De plus, les motivations de Grigoriev restent mal développées ; un simple dialogue entre lui et Froment nous laisse comprendre qu’il rêve d’un futur meilleur pour son fils. En cherchant à en connaître plus sur le cas du véritable Vetrov, on découvre son dangereux problème d’alcool et sa colère contre le régime communiste. On apprend aussi que ses réelles motivations n’étaient pas celles d’un homme taciturne et altruiste tel que dépeint par le réalisateur, mais plutôt d’un homme amer et profondément déçu par l’état des choses et l’évolution du parti. Malheureusement, cet aspect de la personnalité de Vertov est effacé du personnage de Grigoriev. Mais pourquoi aseptiser le personnage de Grigoriev et mettre l’accent sur l’indifférence de la CIA quant à son triste sort? Pourquoi chercher à donner cette fausse sobriété au personnage de Grigoriev? Pour en faire un meilleur héros plus facile à endosser? Au bout du compte, Carion aura su s’inspirer d’un fait historique riche et complexe pour finalement en brosser un portrait beaucoup plus lisse et calme, au détriment de la profondeur et de la complexité de ses sujets.

(Données sources)
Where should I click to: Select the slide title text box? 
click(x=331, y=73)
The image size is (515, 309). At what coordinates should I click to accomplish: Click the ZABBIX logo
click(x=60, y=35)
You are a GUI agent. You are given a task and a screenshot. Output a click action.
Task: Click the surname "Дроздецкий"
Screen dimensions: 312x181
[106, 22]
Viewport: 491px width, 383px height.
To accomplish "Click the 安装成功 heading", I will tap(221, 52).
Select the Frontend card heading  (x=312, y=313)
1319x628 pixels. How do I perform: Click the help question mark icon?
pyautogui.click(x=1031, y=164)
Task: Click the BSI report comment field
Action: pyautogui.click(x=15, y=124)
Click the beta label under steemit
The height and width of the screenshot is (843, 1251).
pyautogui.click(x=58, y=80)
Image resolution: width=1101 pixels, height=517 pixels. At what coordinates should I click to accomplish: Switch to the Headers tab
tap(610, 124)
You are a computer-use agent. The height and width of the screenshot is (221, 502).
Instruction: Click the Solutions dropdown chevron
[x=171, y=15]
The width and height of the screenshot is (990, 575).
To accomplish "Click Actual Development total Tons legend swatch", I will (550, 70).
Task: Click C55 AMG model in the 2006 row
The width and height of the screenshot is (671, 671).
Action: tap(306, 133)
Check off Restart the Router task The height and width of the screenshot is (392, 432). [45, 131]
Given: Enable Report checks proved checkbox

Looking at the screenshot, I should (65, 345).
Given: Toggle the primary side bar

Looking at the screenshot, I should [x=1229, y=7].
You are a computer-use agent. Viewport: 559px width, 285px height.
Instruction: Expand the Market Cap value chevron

== VOTRE OBJECTIF ==
Reprenez la critique du film de Carion sur le personnage de Grigoriev et poursuivez-la après sa dernière phrase.

== RÉSULTAT OBTENU ==
Ainsi, dans son ensemble, L’Affaire Farewell donne l’impression d’un récit dont les visées principales auraient été détournées. Carion aura peut-être trop voulu se concentrer sur le côté humain et humble des personnages, préférant négliger de boucler certaines parties de son récit. Les enjeux sont déplacés ou mal établis. L’accent n’est pas mis sur l’ampleur des conséquences qu’entraînera l’échange d’information proposé par Griegoriev, mais plutôt sur la grandeur d’âme des deux hommes qui ne sont au final rien d’autre que des pions utilisés par les gouvernements de leurs pays. Certains salueront les prestations admirables de Kusturica et Canet ainsi que la sobriété du traitement. Certes, le film est loin d’être une superproduction hollywoodienne. Il n’est pas question ici de scènes de poursuite trépidantes ou de torture explicites, mais la peur, omniprésente, fait son oeuvre dans l’ombre. Mais le film nous donne-t-il vraiment envie de nous intéresser davantage à cette page d’Histoire? Trop en surface, L’Affaire Farewell ne donne malheureusement pas l’impression au spectateur d’être témoin de la plus grande histoire d’espionnage du XXe siècle, mais bien celle de deux hommes coincés dans un engrenage dont on ne nous montre pas les rouages.




Version française : -
Scénario : Christian Carion, Eric Raynaud, Serguei Kostine (livre)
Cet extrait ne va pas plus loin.